Your task is to copy the lines of the data below from the line holding "Click the Jane-and-Margo photo preview" through the line holding "Given: Click the Poppins font name", inclusive, exactly and with nothing added.

*** Dataset Section Begins ***

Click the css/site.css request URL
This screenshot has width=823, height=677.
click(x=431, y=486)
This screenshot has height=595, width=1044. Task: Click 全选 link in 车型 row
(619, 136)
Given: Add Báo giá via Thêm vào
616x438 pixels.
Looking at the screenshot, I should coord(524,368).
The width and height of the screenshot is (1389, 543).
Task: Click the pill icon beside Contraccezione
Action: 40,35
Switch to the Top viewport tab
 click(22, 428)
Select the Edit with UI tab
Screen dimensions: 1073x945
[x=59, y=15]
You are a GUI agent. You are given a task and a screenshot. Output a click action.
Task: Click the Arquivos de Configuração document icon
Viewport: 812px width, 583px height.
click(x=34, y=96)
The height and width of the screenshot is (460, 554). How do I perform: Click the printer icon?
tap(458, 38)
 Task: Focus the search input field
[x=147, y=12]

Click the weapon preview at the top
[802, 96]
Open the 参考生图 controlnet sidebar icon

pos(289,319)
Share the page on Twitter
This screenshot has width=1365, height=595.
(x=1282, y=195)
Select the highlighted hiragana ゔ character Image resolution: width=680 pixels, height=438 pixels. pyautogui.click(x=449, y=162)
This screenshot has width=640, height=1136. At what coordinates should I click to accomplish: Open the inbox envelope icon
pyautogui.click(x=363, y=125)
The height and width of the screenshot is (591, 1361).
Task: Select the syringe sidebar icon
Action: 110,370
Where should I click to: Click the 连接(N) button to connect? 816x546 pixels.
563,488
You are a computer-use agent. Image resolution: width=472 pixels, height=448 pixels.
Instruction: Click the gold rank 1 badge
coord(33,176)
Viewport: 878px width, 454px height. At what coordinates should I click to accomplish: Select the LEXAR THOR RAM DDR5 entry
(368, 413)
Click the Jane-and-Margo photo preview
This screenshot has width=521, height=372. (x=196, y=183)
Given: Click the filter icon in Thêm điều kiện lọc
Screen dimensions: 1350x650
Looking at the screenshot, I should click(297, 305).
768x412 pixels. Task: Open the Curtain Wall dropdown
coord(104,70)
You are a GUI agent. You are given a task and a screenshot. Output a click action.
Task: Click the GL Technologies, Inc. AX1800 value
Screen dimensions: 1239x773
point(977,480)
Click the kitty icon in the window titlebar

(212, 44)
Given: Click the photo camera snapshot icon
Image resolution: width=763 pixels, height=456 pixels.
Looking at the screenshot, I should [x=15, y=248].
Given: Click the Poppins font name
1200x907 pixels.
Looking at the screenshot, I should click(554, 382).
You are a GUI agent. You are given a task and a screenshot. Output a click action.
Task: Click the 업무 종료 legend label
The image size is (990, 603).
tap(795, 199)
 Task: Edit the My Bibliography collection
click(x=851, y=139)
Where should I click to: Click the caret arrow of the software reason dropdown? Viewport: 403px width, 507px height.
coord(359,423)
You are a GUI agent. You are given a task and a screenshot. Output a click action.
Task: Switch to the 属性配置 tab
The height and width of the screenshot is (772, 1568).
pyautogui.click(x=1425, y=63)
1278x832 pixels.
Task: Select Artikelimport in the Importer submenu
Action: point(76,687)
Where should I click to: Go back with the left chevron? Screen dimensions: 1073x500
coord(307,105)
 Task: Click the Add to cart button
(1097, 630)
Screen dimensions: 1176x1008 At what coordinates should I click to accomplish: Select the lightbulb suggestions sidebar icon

*** Dataset Section Ends ***

- [Solution for this problem]
Click the Jane-and-Margo photo preview
This screenshot has width=521, height=372. (x=196, y=183)
Given: Click the filter icon in Thêm điều kiện lọc
Screen dimensions: 1350x650
Looking at the screenshot, I should click(297, 305).
768x412 pixels. Task: Open the Curtain Wall dropdown
coord(104,70)
You are a GUI agent. You are given a task and a screenshot. Output a click action.
Task: Click the GL Technologies, Inc. AX1800 value
Screen dimensions: 1239x773
point(977,480)
Click the kitty icon in the window titlebar

(212, 44)
Given: Click the photo camera snapshot icon
Image resolution: width=763 pixels, height=456 pixels.
Looking at the screenshot, I should [x=15, y=248].
Given: Click the Poppins font name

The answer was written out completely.